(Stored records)
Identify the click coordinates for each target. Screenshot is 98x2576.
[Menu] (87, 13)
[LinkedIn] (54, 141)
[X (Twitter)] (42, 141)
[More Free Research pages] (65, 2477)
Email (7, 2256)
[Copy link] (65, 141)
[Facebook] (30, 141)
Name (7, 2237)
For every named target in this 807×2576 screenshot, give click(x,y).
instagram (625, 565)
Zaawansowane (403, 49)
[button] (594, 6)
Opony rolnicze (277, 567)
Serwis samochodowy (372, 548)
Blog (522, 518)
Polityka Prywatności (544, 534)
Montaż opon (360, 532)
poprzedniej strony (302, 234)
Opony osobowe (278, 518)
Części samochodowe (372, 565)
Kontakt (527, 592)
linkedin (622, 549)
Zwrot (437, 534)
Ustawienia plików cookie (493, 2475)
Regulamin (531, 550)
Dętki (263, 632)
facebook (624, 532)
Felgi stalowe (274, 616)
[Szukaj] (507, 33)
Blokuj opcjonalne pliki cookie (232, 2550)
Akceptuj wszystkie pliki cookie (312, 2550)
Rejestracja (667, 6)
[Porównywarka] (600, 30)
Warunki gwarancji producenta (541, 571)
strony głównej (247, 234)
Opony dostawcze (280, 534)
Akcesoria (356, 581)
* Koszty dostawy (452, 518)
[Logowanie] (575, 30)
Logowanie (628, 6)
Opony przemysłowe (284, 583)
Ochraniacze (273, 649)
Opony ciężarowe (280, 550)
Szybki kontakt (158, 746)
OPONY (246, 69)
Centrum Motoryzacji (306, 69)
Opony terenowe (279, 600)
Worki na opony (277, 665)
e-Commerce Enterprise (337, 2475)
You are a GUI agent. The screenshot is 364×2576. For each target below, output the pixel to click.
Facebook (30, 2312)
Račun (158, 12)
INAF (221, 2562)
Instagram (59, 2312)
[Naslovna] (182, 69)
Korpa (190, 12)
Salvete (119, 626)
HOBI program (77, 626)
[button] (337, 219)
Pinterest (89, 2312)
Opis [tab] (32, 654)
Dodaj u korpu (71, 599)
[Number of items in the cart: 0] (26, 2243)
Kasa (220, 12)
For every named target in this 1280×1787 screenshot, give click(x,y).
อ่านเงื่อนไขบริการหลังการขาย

▶ **TASK STATEMENT**
Go through the data above and copy each line in which "every" appears.

▶ **TASK RESULT**
For every named target in this 807×2576 screenshot, give click(x,y).
For every named target in this 1280×1787 screenshot, give click(x,y).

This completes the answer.